● INSTRUCTIONS FOR THE TASK:
Transcribe the listing below from its opening line up to and including the line that contains "#TECNOLOGIA (692, 131)"; reproduce nothing else.

[[ EXTRACTED INFORMATION, beginning ]]

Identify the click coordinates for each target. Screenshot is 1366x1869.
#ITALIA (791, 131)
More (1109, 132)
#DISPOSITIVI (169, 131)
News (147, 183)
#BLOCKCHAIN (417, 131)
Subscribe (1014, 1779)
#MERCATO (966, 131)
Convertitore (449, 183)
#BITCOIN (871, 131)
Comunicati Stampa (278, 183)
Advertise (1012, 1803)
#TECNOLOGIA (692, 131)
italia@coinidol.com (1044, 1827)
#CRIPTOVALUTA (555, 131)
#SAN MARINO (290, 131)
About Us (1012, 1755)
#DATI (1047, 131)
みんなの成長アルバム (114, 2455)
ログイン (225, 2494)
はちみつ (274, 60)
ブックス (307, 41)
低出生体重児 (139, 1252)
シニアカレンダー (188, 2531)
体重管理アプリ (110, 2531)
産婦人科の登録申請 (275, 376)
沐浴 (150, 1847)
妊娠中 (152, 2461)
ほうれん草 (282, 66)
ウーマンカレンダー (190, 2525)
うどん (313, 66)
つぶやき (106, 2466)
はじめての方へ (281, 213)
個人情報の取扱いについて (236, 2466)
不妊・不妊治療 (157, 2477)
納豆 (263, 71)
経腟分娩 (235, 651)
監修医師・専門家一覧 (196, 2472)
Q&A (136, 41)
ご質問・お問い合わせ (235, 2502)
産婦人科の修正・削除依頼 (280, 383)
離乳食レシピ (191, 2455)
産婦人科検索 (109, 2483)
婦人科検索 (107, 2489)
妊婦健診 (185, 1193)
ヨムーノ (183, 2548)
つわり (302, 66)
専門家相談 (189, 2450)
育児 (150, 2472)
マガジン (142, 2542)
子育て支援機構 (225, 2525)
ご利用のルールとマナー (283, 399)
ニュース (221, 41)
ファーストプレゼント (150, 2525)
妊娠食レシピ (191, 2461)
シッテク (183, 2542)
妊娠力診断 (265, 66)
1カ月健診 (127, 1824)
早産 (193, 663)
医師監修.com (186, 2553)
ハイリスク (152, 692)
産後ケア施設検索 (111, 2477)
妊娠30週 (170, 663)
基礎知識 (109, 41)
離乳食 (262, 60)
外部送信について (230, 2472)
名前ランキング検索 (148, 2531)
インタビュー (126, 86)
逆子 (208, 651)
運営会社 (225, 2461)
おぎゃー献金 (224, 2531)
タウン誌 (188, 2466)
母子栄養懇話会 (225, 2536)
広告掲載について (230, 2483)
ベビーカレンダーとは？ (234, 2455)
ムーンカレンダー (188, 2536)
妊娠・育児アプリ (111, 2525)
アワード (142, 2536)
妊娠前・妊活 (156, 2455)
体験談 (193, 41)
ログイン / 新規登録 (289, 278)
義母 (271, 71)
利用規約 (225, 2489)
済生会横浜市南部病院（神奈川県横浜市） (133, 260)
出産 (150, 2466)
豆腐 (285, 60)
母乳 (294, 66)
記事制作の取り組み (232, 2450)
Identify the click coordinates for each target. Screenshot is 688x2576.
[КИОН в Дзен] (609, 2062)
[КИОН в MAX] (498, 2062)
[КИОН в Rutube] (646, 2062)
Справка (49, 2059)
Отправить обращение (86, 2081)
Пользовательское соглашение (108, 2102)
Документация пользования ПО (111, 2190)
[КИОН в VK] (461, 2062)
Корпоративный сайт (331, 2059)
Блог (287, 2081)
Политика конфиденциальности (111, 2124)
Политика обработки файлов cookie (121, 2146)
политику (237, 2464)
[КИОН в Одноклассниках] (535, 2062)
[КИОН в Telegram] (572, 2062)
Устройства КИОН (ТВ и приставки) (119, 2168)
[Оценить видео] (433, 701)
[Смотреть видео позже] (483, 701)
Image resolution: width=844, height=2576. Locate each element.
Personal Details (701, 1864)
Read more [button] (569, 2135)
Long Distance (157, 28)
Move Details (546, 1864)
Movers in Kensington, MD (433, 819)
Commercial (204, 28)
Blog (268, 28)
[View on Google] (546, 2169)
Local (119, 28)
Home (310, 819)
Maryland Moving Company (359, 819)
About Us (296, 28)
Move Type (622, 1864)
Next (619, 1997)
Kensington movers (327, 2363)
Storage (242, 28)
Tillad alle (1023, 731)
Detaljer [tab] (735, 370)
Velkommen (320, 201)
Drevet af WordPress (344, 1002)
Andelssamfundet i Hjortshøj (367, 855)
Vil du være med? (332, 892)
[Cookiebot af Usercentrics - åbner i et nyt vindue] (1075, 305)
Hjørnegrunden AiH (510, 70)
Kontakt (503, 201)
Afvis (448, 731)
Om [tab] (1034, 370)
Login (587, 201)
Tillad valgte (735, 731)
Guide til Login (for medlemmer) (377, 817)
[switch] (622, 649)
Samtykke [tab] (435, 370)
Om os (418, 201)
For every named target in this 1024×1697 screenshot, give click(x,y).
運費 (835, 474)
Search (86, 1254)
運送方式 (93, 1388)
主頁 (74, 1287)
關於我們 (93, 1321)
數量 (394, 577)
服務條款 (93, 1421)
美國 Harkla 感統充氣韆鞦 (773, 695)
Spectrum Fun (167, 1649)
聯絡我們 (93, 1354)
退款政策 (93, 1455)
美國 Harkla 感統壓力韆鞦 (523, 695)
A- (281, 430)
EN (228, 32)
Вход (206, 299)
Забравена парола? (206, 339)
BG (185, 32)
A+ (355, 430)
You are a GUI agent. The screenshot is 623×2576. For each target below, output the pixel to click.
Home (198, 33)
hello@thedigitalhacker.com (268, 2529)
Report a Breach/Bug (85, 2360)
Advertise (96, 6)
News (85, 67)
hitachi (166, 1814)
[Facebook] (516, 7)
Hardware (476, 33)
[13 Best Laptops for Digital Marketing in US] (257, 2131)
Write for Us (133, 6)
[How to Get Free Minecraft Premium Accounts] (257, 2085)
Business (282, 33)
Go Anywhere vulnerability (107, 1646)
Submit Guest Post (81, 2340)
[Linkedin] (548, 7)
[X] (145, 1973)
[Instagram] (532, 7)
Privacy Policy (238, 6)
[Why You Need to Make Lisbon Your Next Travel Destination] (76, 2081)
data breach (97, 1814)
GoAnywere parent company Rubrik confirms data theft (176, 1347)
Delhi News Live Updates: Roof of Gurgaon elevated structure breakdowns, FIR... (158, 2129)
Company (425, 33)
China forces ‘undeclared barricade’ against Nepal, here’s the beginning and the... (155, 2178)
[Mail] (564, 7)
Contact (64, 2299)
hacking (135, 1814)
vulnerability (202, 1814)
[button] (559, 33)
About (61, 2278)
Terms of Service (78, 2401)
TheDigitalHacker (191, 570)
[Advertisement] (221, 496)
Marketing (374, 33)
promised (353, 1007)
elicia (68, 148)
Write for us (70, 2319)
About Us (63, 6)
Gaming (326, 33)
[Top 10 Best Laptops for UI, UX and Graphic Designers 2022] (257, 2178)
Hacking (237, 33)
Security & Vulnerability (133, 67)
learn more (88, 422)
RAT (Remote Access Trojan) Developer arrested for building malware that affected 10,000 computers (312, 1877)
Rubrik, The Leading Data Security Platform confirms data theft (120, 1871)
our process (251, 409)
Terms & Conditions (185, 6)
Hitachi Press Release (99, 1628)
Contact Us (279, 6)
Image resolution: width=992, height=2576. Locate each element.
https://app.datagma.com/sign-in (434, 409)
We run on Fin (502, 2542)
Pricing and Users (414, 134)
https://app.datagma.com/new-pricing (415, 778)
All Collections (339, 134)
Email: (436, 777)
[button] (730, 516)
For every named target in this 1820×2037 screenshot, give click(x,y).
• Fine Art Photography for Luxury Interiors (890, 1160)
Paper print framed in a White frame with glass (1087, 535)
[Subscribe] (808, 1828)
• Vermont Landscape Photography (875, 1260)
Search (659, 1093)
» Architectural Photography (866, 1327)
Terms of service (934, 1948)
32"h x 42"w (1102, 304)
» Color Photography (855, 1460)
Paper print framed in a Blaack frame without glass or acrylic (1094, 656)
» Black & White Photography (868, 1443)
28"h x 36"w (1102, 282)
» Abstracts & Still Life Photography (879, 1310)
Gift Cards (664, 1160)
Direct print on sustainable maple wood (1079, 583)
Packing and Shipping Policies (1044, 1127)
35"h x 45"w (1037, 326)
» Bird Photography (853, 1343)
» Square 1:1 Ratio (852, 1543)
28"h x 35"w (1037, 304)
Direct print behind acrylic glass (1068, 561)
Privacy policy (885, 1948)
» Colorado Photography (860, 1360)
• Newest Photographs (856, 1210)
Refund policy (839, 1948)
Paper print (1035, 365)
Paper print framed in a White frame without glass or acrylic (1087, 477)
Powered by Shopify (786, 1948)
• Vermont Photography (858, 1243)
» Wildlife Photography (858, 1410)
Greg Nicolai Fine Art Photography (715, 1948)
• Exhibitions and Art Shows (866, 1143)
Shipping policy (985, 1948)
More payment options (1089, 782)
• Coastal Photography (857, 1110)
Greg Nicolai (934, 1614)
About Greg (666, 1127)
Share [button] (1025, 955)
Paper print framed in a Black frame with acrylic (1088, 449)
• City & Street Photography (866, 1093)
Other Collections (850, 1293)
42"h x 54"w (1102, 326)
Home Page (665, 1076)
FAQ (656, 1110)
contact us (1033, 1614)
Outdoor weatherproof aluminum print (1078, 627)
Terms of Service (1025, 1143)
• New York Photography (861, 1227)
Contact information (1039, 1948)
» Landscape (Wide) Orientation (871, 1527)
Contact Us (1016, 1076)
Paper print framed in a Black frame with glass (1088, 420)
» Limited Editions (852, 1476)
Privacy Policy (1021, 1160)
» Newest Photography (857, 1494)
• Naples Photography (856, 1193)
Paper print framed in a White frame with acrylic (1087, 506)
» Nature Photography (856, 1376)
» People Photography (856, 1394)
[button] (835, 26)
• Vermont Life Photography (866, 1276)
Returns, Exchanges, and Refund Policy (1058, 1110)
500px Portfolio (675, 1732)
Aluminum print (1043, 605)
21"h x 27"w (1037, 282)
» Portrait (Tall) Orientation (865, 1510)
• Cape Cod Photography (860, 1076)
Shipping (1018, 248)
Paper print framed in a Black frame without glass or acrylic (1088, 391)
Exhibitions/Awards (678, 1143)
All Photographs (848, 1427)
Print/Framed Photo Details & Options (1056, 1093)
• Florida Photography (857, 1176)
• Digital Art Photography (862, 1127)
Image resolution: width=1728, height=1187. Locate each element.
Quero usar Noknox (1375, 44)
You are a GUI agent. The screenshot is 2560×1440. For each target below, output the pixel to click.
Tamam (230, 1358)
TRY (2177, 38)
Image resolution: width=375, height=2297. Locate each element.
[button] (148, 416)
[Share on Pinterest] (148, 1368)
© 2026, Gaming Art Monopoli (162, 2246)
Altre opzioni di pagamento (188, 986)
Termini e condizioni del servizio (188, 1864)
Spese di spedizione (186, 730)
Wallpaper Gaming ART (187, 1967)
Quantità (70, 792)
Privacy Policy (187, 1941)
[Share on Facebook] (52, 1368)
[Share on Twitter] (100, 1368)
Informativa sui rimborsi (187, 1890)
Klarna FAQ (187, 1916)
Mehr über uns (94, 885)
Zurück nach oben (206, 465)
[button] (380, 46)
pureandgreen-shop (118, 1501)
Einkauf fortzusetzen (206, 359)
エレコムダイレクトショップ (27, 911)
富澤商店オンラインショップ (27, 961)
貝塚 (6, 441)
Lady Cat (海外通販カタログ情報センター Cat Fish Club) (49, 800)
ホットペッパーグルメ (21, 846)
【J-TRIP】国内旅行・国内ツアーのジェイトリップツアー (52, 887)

[[ EXTRACTED INFORMATION, end ]]

● TASK RESULT:
Identify the click coordinates for each target. Screenshot is 1366x1869.
#ITALIA (791, 131)
More (1109, 132)
#DISPOSITIVI (169, 131)
News (147, 183)
#BLOCKCHAIN (417, 131)
Subscribe (1014, 1779)
#MERCATO (966, 131)
Convertitore (449, 183)
#BITCOIN (871, 131)
Comunicati Stampa (278, 183)
Advertise (1012, 1803)
#TECNOLOGIA (692, 131)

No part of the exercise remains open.